TASK DIRECTIONS — Your output is the line containing "Instruction: Select the" plus all lines after it to the end of the records, reproduced exactly, with nothing else.

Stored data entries
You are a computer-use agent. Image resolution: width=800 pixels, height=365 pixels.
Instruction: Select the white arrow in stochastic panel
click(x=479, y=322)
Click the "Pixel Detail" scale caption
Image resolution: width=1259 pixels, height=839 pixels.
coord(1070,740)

EXERCISE RESULT —
Instruction: Select the white arrow in stochastic panel
click(x=479, y=322)
Click the "Pixel Detail" scale caption
Image resolution: width=1259 pixels, height=839 pixels.
coord(1070,740)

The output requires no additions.